Tangstedt | Im vergangenen Jahr beschloss die Gemeindevertretung Tangstedt, ein Ortsentwicklungskonzept erstellen zu lassen. Dafür wurde das Büro AC Planergruppe beauftragt, das gemeinsam mit einer Arbeitsgruppe ein Konzept erarbeiten sollte. Im Besonderen stand die Erhaltung des Tangstedter Charakters als Baumschuldorf im Zentrum der Überlegungen, außerdem Maßnahmen wie beispielsweise die Begrünung von Ortseinfahrten. Unter den Themenpunkten Freizeit, Gestaltung, Wohnen und Dorfleben wurden am 17. Mai die Ergebnisse des Konzepts der Öffentlichkeit präsentiert.

Inzwischen liegt auch der Endbericht mit Stand von Ende Mai vor. Das Konzept soll als informelles Planungsinstrument und Grundlage der Ortsentwicklung dienen. Unstimmigkeiten gab es lediglich bei dem Beschlussvorschlag. „Wir sollten mit dem Beschluss einen Hinweis geben, wie es weitergehen wird“, schlug Hermann Ahrens (CDU) vor. Deswegen regte er an, dass der Bau-, Wege- und Umweltausschuss künftig die Federführung übernehmen solle und die Gemeindevertretung Maßnahmen beschließen soll.

Bauausschuss beschließt Maßnahmen

Um die Planung des Ortsentwicklungskonzepts kümmerte sich bisher eine Untergruppierung des Arbeitskreises Aktivregion. Dieser Arbeitskreis Ortsentwicklung, bestehend aus mehreren Gemeindevertretern, soll demnach künftig nicht mehr tätig sein. „Ich würde es unterstützen, wenn der Bauausschuss die Aufgabe übernimmt. Wir sind mit Arbeitskreisen zwar bisher sehr gut gefahren, dennoch sollten wir nicht die Ausschüsse ablösen“, sagte Bürgermeisterin Henriette Krohn (parteilos).

Skeptisch war Thomas Gröber (SPD). „Das ist eine sehr umfangreiche Arbeit, die der Bauausschuss dann übernehmen soll“, sagte er. Der Arbeitskreis habe bisher stets gute Arbeit geleistet, und frei nach dem Motto: „Never change a winning team“ schlug er vor, den Arbeitskreis weiter bestehen zu lassen und Koordinationsarbeiten zu übernehmen.

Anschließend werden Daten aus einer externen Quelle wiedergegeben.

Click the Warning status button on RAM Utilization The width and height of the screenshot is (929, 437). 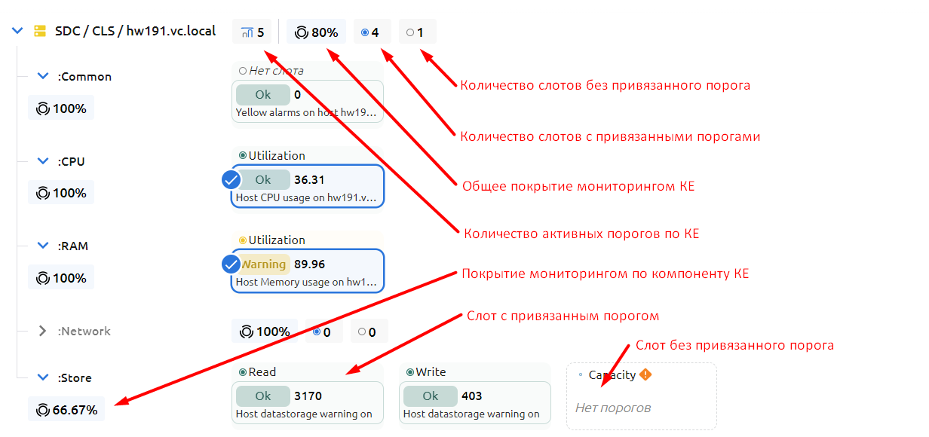tap(263, 264)
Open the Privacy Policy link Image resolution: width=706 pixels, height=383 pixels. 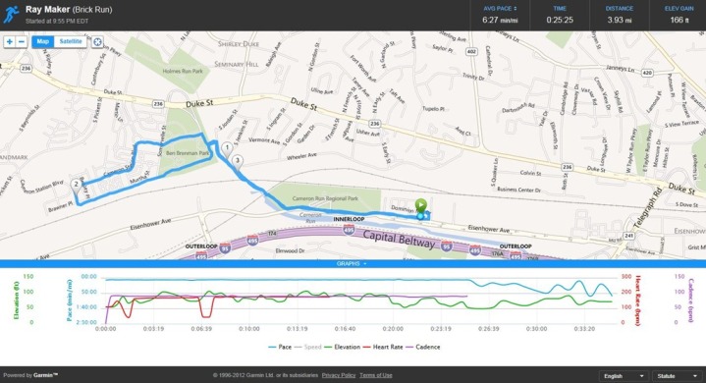[339, 375]
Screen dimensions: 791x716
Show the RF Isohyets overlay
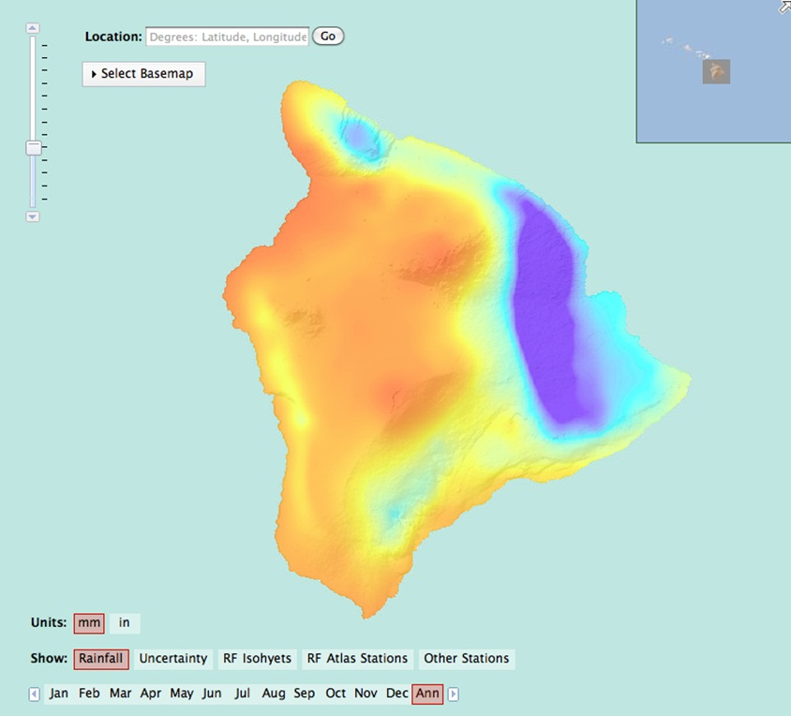point(257,659)
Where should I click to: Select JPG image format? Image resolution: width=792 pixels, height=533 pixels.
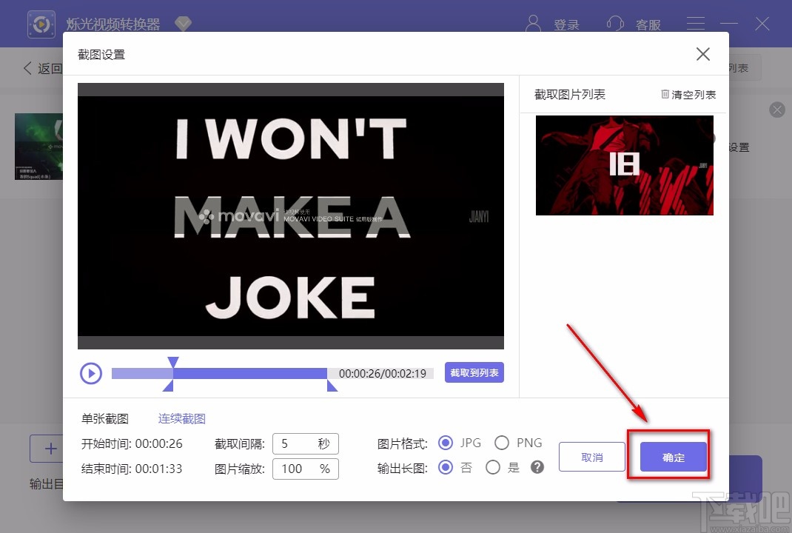tap(446, 442)
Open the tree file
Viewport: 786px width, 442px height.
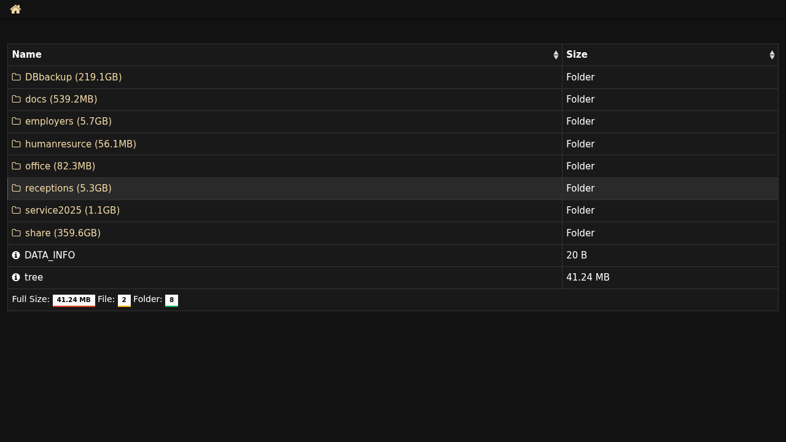click(x=34, y=277)
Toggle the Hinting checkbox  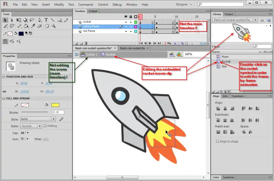pos(45,126)
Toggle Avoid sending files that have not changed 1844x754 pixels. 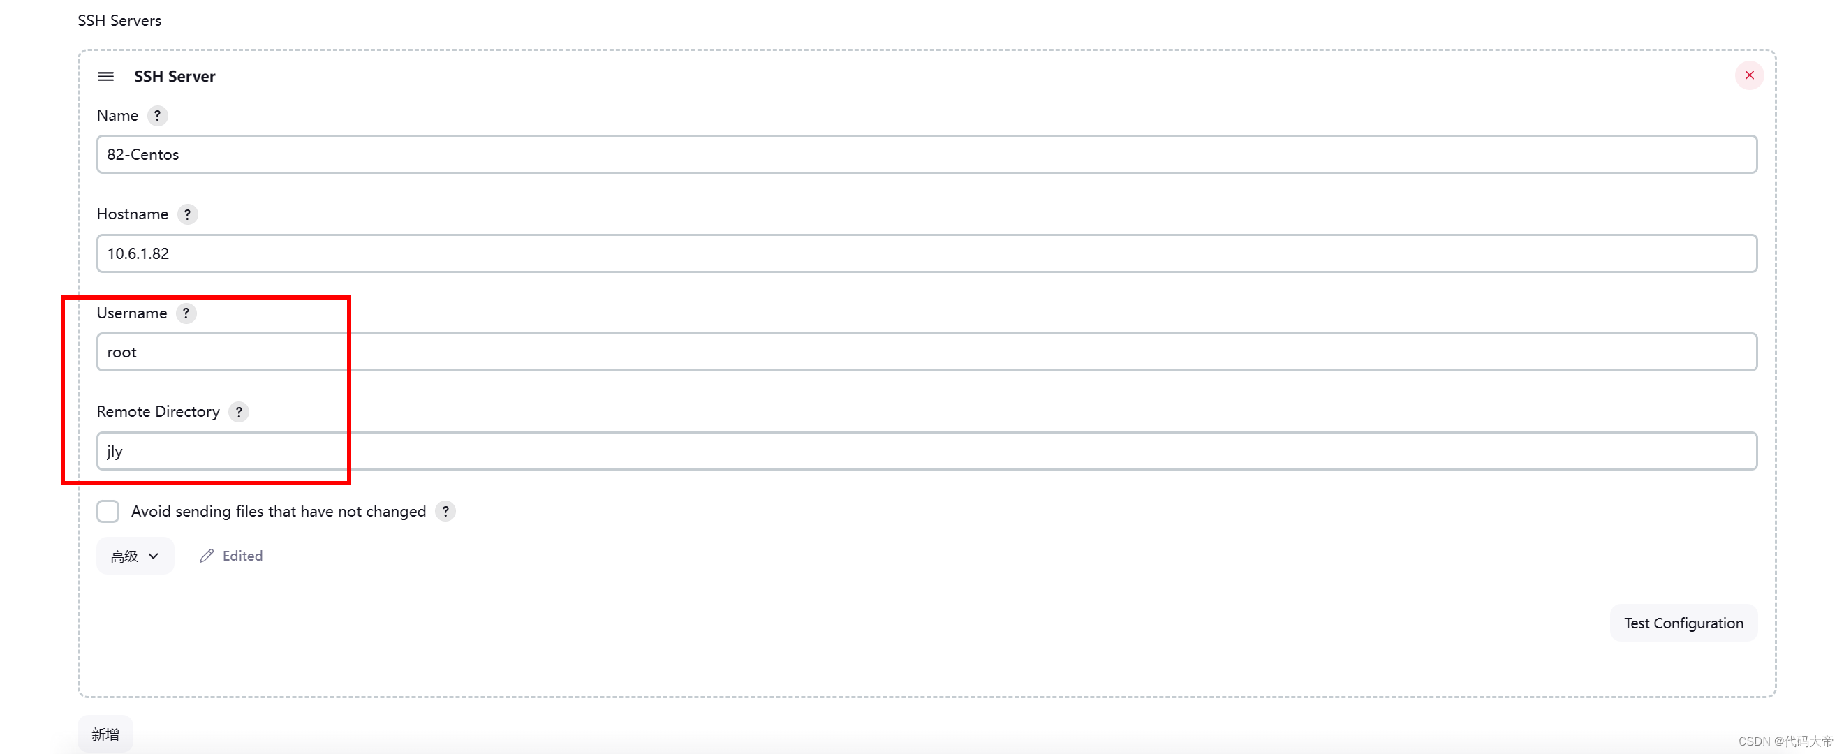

Detlef Goos (FDP) betonte, dass mit der Entscheidung, dem Bauausschuss die Federführung zu übergeben, die Ausschussarbeit gestärkt werde. Außerdem werde dadurch die Öffentlichkeit besser eingebunden, da Ausschüsse öffentlich tagen. „Was wir als nächstes tun und wo unsere Prioritäten liegen, sollte im Ausschuss besprochen werden“, argumentierte er. Einstimmig votierten die Gemeindevertreter für den Beschlussvorschlag von Ahrens: Die Federführung zur Umsetzung von Maßnahmen übernimmt der Bau-, Wege- und Umweltausschuss. Die Gemeindevertretung beschließt diese Maßnahmen. Das Ortsentwicklungskonzept stellt ein informelles Planungsinstrument dar, das unter anderem die strategischen Leitlinien für einen Zeitraum bis etwa 2030 beinhaltet. Außerdem dient das Konzept zur Orientierung für gemeindliche Planungsprozesse und als Grundlage für die Beantragung von Fördermitteln für die Planung und Umsetzung konkreter Maßnahmen.